The uncertainty related to the outlook for agricultural commodities helped drive a record hedge fund short across key agriculture commodities. This development combined with a potential change in the fundamental and/or technical outlook could provide the sector with the tailwind to make up for lost ground into the second quarter.
The chart below shows the net position held by hedge funds across key commodity futures:
While falling bond yields and an 80% probability of a US rate cut before year-end are supportive, the other two engines – stocks and the dollar – have both been sputtering. Stable to higher stocks reduce the demand for alternative or safe-haven assets while the dollar has continued to recover from its post-FOMC sell-off. Growth concerns remain a key focus and one that could reduce the appeal for stocks if it deteriorates, as well as weakening the dollar and lending a hand to gold.

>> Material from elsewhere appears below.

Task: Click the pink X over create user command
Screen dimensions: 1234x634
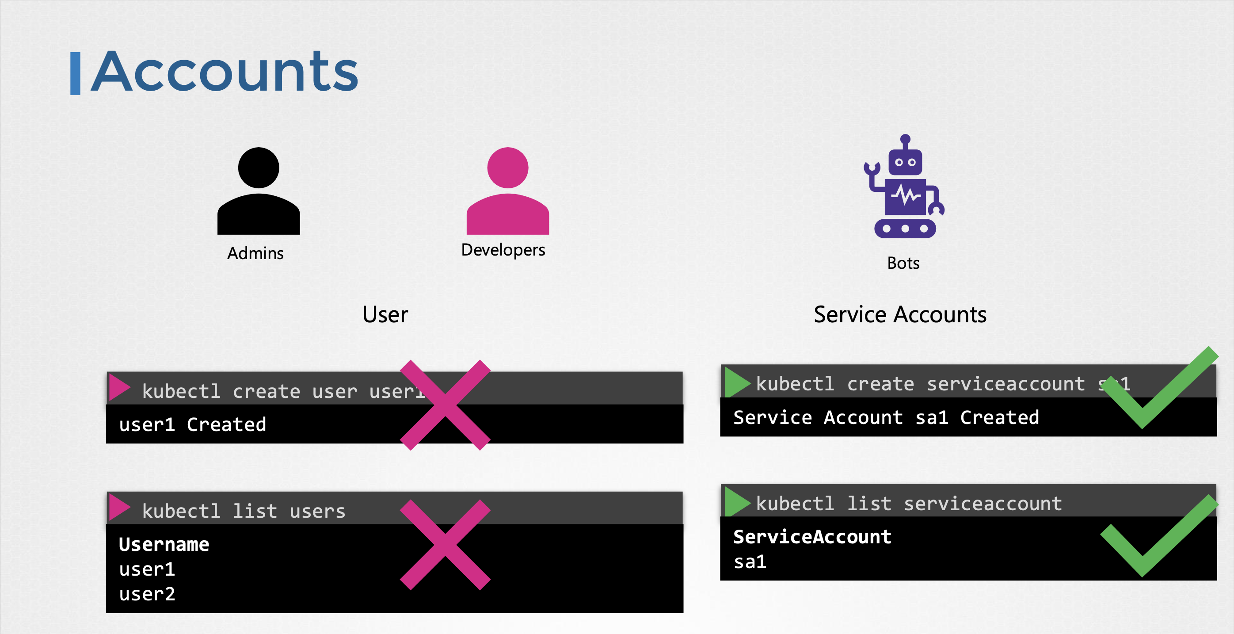Action: [x=445, y=405]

Underlying demand through exchange-traded products remains healthy with total holdings on the rise since early March. Hedge funds, meanwhile, continue to struggle and constantly have to adjust their leveraged exposure. The increase in bullish gold bets in the run-up to, and immediate aftermath of, the March 20 FOMC meeting and subsequent price drop has left them underwater with most of that position.
With the uptrend from early March broken, the risk of a deeper correction has once again emerged. The key level of support remains around $1275/oz, the 38.2% Fibonacci retracement and the January low.

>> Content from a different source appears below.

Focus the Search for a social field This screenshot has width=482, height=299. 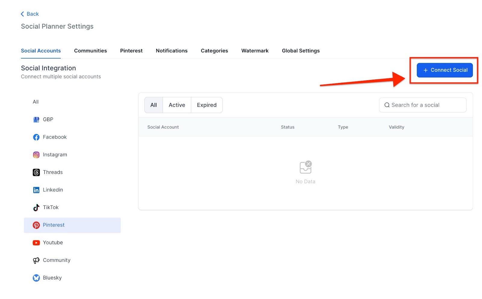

Once $1,500/oz broke, the floodgate opened and the dismal liquidity in this metal became apparent. However, finding support ahead of $1,285/oz on the June futures tells us that this was nothing more than a weak correction within a strong uptrend, no matter how painful it seemed.
Opec and Russia are for various reasons very unlikely to reverse the current course of keeping production tight. The Q4 collapse last year occurred after Opec, led by Saudi Arabia, ramped up production in the belief that Iranian exports would collapse. Instead they were wrong-footed by Trump’s waivers which helped trigger the December collapse.
With supply being cut, the biggest risk to oil is renewed worries about global growth and demand. This focus, however, will be kept down as long global stocks continue to rally like they did this past week on renewed trade deal and rate cut hopes.